─── Extracted data

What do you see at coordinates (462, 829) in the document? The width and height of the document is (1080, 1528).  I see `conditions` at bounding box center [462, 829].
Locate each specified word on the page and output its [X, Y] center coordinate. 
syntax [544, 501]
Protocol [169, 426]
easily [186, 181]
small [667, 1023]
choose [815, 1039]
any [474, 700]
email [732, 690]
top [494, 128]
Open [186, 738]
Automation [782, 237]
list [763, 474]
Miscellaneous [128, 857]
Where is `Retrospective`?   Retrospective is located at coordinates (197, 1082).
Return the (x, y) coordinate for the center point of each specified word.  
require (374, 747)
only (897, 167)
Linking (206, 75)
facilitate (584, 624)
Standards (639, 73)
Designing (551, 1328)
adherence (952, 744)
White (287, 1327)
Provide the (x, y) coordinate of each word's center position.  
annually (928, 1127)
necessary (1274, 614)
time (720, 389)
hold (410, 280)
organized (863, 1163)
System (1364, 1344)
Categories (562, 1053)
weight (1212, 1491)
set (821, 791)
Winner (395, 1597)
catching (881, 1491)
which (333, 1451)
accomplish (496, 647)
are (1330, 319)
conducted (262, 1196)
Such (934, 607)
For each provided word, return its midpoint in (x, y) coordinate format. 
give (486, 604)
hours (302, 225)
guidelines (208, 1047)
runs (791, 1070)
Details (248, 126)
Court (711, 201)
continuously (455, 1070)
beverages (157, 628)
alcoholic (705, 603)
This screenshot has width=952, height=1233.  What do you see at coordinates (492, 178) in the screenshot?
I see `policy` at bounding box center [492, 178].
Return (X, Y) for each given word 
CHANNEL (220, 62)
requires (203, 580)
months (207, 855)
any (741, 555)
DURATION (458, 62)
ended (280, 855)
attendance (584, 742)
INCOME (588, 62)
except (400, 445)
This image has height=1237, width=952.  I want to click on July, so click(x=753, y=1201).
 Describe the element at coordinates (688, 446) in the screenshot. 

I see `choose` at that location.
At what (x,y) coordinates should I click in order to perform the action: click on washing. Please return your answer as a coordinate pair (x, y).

──────

Written task
Repeat the whole listing above, line for line, without changing a word.

Response
What do you see at coordinates (462, 829) in the document? The width and height of the document is (1080, 1528).  I see `conditions` at bounding box center [462, 829].
Locate each specified word on the page and output its [X, Y] center coordinate. 
syntax [544, 501]
Protocol [169, 426]
easily [186, 181]
small [667, 1023]
choose [815, 1039]
any [474, 700]
email [732, 690]
top [494, 128]
Open [186, 738]
Automation [782, 237]
list [763, 474]
Miscellaneous [128, 857]
Where is `Retrospective`?   Retrospective is located at coordinates (197, 1082).
Return the (x, y) coordinate for the center point of each specified word.  
require (374, 747)
only (897, 167)
Linking (206, 75)
facilitate (584, 624)
Standards (639, 73)
Designing (551, 1328)
adherence (952, 744)
White (287, 1327)
Provide the (x, y) coordinate of each word's center position.  
annually (928, 1127)
necessary (1274, 614)
time (720, 389)
hold (410, 280)
organized (863, 1163)
System (1364, 1344)
Categories (562, 1053)
weight (1212, 1491)
set (821, 791)
Winner (395, 1597)
catching (881, 1491)
which (333, 1451)
accomplish (496, 647)
are (1330, 319)
conducted (262, 1196)
Such (934, 607)
For each provided word, return its midpoint in (x, y) coordinate format. 
give (486, 604)
hours (302, 225)
guidelines (208, 1047)
runs (791, 1070)
Details (248, 126)
Court (711, 201)
continuously (455, 1070)
beverages (157, 628)
alcoholic (705, 603)
This screenshot has width=952, height=1233.  What do you see at coordinates (492, 178) in the screenshot?
I see `policy` at bounding box center [492, 178].
Return (X, Y) for each given word 
CHANNEL (220, 62)
requires (203, 580)
months (207, 855)
any (741, 555)
DURATION (458, 62)
ended (280, 855)
attendance (584, 742)
INCOME (588, 62)
except (400, 445)
This image has height=1237, width=952.  I want to click on July, so click(x=753, y=1201).
 Describe the element at coordinates (688, 446) in the screenshot. 

I see `choose` at that location.
At what (x,y) coordinates should I click in order to perform the action: click on washing. Please return your answer as a coordinate pair (x, y).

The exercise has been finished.